Work order:
Beginning at whichever line contains "chapinha (138, 1156)", reproduce each line of the records below word for word, ending with the last, and add nothing.

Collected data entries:

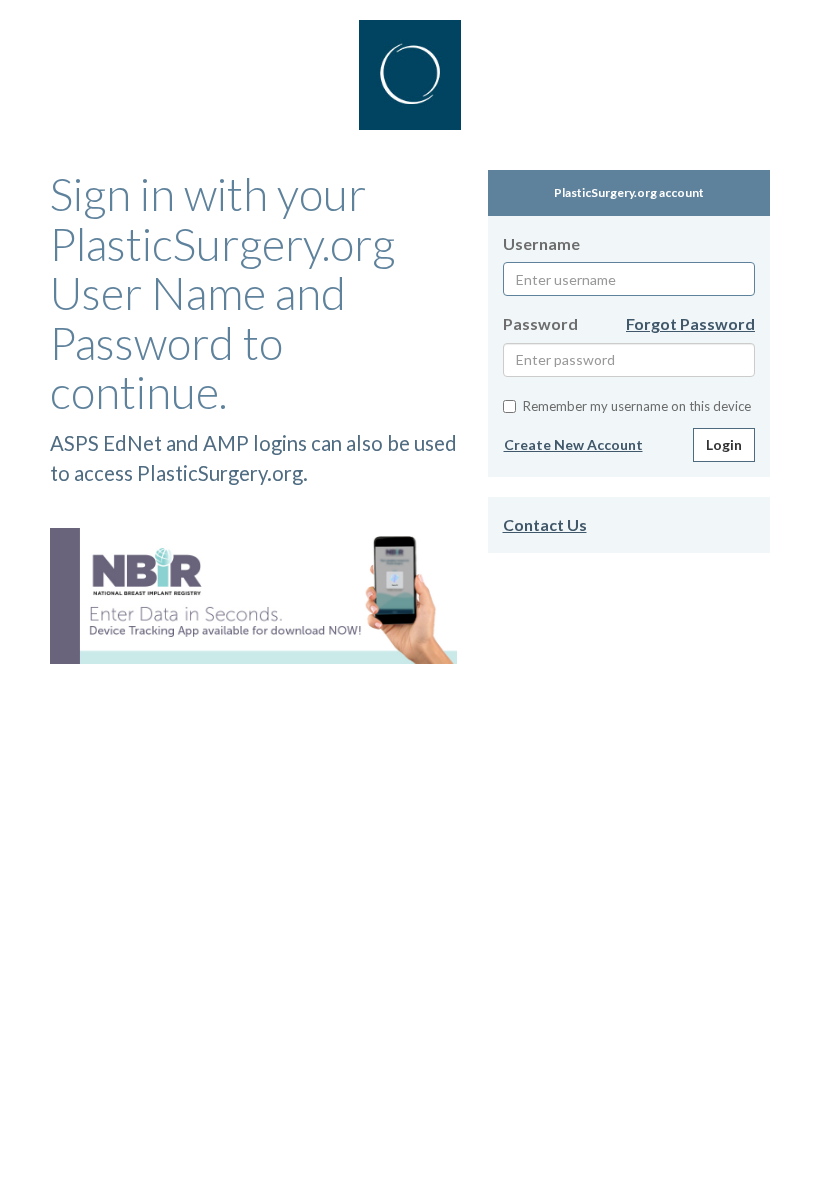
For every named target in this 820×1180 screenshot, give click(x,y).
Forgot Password (690, 323)
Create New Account (573, 444)
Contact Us (545, 524)
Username (541, 243)
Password (540, 323)
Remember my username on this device (637, 406)
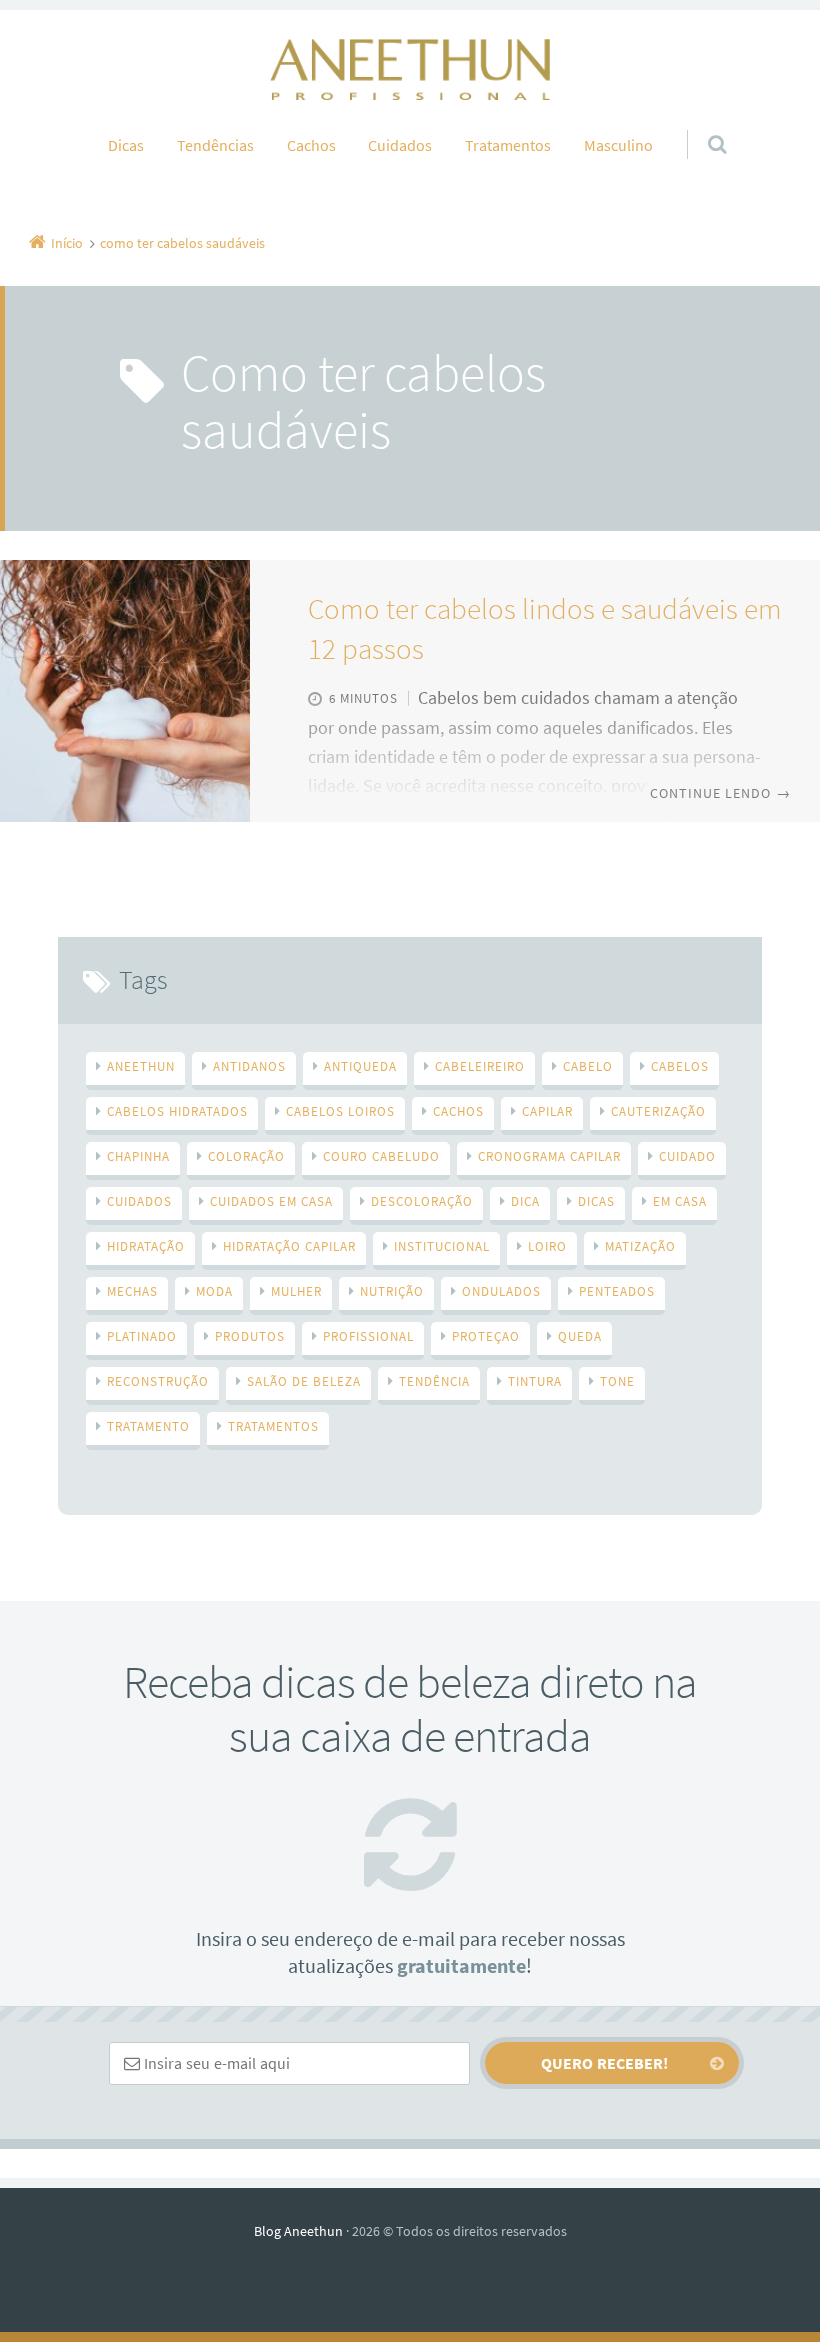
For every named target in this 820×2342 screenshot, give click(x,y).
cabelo (588, 1066)
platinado (142, 1336)
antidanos (249, 1066)
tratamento (148, 1426)
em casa (680, 1201)
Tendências (215, 145)
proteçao (486, 1336)
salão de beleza (304, 1381)
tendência (434, 1381)
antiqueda (360, 1066)
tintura (535, 1381)
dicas (596, 1201)
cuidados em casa (271, 1201)
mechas (132, 1291)
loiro (547, 1246)
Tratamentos (508, 145)
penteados (617, 1291)
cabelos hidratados (177, 1111)
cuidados (139, 1201)
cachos (458, 1111)
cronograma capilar (549, 1156)
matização (640, 1246)
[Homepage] (410, 69)
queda (580, 1336)
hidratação (146, 1246)
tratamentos (273, 1426)
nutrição (392, 1291)
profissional (368, 1336)
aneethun (141, 1066)
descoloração (422, 1201)
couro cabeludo (381, 1156)
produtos (250, 1336)
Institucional (442, 1246)
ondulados (501, 1291)
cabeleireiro (480, 1066)
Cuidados (400, 145)
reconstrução (158, 1381)
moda (214, 1291)
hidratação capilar (289, 1246)
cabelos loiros (340, 1111)
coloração (246, 1156)
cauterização (658, 1111)
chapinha (138, 1156)
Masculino (618, 145)
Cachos (311, 145)
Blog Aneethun (298, 2231)
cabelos (680, 1066)
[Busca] (698, 124)
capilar (547, 1111)
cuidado (687, 1156)
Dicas (126, 145)
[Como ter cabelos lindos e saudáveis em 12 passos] (125, 691)
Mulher (296, 1291)
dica (525, 1201)
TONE (617, 1381)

Exercise result:
chapinha (138, 1156)
Masculino (618, 145)
Cachos (311, 145)
Blog Aneethun (298, 2231)
cabelos (680, 1066)
[Busca] (698, 124)
capilar (547, 1111)
cuidado (687, 1156)
Dicas (126, 145)
[Como ter cabelos lindos e saudáveis em 12 passos] (125, 691)
Mulher (296, 1291)
dica (525, 1201)
TONE (617, 1381)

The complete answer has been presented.